Tetralogy of Fallot is the most frequent cyanotic congenital cardiopathy. Its physiopathology has been progressively described which has made better treatment possible. The four characteristic morphologic abnormalities are: interventricular communication, subpulmonary stenosis, biventricular origin of the aortic valve and right ventricular hypertrophy, which are the direct result of the antero-cephalad deviation of the ventricular septal outlet and hypertrophy of the septoparietal trabeculations. These anatomic abnormalities result in decreased pulmonary blood flow, leading to hypoxia and cyanosis. The main determinants of pulmonary blood flow are the source of the blood flow to the lungs, the severity and functional behaviour of the subpulmonary obstruction, the right ventricular and arterial systemic pressures and the ductus arteriosus. The mechanism of cyanotic spells is not clear. Increases in infundibular contractility, peripheral vasodilatation and right ventricular mechanoreceptor stimulation are some of the proposed mechanisms.

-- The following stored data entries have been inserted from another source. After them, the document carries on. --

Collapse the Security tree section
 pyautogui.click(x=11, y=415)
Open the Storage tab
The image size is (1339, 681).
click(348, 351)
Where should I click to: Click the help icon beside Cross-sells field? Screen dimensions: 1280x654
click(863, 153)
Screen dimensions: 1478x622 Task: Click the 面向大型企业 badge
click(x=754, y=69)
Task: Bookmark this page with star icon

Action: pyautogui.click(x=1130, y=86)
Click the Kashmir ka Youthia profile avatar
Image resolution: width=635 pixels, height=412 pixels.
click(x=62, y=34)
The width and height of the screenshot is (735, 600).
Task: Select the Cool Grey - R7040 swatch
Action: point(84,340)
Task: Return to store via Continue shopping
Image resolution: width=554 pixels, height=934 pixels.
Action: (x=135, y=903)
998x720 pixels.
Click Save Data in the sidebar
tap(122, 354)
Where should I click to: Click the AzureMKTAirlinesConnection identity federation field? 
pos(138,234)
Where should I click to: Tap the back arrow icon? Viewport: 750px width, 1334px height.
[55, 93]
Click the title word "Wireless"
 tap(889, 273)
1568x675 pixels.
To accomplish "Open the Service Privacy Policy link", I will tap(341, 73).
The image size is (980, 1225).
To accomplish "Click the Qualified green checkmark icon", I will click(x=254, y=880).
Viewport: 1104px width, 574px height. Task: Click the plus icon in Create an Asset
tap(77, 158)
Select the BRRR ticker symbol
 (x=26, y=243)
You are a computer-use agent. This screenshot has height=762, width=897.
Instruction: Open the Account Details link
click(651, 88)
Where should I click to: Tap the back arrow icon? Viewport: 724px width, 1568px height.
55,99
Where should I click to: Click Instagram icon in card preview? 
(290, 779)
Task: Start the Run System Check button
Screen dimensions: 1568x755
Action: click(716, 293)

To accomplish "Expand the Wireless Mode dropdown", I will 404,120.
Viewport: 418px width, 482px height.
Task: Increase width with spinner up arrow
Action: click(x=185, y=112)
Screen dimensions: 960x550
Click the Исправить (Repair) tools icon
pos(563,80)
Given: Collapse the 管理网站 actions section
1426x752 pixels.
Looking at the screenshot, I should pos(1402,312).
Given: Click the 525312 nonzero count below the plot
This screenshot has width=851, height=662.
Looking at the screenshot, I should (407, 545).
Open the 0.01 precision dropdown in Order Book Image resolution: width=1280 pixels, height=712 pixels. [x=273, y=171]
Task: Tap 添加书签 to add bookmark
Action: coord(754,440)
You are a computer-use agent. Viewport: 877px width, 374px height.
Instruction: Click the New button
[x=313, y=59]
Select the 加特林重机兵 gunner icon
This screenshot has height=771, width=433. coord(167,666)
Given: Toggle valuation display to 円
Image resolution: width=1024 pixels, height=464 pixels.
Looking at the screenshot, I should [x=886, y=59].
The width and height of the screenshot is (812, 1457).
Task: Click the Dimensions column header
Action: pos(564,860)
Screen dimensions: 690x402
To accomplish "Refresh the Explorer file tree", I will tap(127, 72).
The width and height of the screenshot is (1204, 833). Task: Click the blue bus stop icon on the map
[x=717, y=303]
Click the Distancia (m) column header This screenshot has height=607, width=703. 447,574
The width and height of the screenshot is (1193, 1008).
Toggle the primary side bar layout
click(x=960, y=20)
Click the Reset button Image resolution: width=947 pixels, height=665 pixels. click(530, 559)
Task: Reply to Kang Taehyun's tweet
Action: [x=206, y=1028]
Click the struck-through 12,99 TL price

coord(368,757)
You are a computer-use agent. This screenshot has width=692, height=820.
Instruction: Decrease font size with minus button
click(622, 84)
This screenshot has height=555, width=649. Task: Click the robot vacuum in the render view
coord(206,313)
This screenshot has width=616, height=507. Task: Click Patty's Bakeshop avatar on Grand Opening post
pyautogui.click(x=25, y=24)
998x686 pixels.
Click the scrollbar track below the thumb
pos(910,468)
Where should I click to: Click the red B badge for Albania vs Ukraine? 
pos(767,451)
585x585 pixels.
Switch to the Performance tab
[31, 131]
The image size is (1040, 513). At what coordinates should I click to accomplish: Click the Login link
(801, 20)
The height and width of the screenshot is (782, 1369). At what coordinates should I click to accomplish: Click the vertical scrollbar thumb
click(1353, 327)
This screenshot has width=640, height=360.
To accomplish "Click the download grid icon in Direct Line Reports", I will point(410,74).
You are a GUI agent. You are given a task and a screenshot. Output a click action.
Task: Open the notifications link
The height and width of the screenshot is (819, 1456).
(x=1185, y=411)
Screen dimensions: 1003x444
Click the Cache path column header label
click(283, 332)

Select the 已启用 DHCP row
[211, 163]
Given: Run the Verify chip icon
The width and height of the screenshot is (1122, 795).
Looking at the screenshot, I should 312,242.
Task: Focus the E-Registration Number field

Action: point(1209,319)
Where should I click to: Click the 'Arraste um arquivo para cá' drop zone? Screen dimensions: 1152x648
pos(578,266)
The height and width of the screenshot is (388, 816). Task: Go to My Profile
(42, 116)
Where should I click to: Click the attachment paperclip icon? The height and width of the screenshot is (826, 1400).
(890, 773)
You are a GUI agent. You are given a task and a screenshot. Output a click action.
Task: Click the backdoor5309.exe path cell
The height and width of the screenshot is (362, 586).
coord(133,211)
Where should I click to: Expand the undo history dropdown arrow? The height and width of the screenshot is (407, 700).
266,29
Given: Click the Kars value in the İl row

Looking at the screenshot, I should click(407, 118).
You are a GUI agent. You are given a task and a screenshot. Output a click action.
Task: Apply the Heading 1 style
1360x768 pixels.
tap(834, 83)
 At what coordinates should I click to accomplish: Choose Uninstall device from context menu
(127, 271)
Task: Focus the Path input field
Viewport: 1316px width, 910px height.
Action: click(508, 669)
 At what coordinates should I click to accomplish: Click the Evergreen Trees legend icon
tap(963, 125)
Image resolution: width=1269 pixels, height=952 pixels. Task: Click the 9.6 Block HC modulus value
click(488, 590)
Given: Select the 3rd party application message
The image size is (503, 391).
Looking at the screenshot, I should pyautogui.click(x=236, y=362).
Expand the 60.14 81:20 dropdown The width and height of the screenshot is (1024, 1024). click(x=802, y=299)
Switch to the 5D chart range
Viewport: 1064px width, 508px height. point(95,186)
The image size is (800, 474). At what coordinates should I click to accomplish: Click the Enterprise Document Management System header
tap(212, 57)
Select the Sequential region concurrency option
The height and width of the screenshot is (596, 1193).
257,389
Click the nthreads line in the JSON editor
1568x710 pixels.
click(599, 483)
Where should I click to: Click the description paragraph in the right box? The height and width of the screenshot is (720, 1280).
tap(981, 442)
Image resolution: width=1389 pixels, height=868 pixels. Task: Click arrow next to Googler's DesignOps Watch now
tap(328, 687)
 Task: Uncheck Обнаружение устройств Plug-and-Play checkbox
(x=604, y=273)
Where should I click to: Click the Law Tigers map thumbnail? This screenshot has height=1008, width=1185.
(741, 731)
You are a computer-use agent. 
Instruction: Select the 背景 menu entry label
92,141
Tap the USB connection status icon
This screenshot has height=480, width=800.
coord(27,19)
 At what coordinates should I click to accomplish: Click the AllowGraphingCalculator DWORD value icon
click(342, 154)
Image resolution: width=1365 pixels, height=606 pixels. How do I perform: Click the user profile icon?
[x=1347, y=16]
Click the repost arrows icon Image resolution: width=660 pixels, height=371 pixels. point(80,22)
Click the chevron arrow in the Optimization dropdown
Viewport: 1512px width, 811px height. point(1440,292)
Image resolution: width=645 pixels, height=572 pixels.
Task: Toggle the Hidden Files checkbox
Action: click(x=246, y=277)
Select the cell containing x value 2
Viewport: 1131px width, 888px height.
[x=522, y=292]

There are two surgical strategies in newborns/children: a staged approach (with a palliative procedure followed by the complete repair) or early complete repair. There are arguments for and against each of these strategies, and the debate about the ideal treatment continues. In conclusion, the correct understanding of this cardiopathy's physiopathology is essential to improving the child's treatment. This review is particularly contemporary and relevant issue because one must always bear in mind the physiopathology of the original disease in order to correctly follow-up a new patient population: adults with surgically corrected Tetralogy of Fallot.